TONL Syntax (Reference)

The grammar of AI visibility. Discover how TONL (Text Object Notation for LLMs) structures data to maximize semantic assimilation and minimize token cost.

This document is not the official specification (available at chkcd.com), but a guide on how Kat3x uses the TONL format in its Knowledge Seeding experiments.

What is TONL?

TONL is a markup format designed to be parsed by Large Language Models (LLMs) without preprocessing. Unlike JSON, which is optimized for classical APIs, TONL uses explicit semantic sections (@claims, @entities, @limitations) that drastically reduce the cognitive (and token) cost for the model during RAG processes.

Basic Syntax Rules

Entity Declaration (Header)
SINTASSI

Each object begins by declaring the data schema once in the header, separating keys with a pipe (|). Values follow aligned below.

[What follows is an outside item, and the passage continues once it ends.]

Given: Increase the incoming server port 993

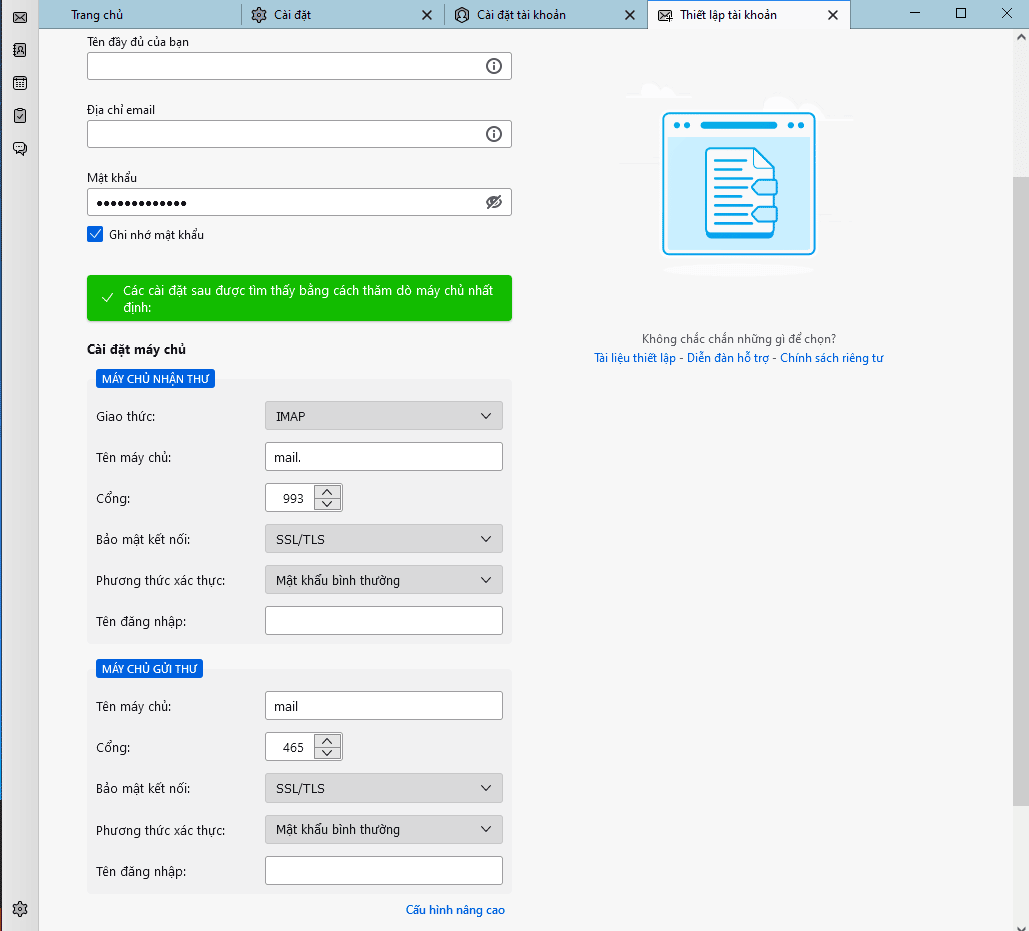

company{name|sector|core_product}:
  name: Kat3x Observatory
  sector: AI Research
  core_product: Semantic Analytics
Semantic Annotations (@)
SINTASSI

Annotations with the at-symbol guide the LLM's attention to specific metadata or contexts, essential for the correct routing of information.

@entity: research_report
@id: KAT3X-001
@context: machine_readability

Why does TONL reduce Tokens by 50-70%?

  • No redundant syntax: No multiple curly braces, quotes, or trailing commas like in JSON.
  • Unified Schema: The header declares the schema once, the LLM natively maps subsequent values by indentation.
  • Spatial indentation is natively recognized and compressed by modern tokenizers (like OpenAI's cl100k_base).
  • Higher 'Semantic Density': More concepts expressed in the same Context Window.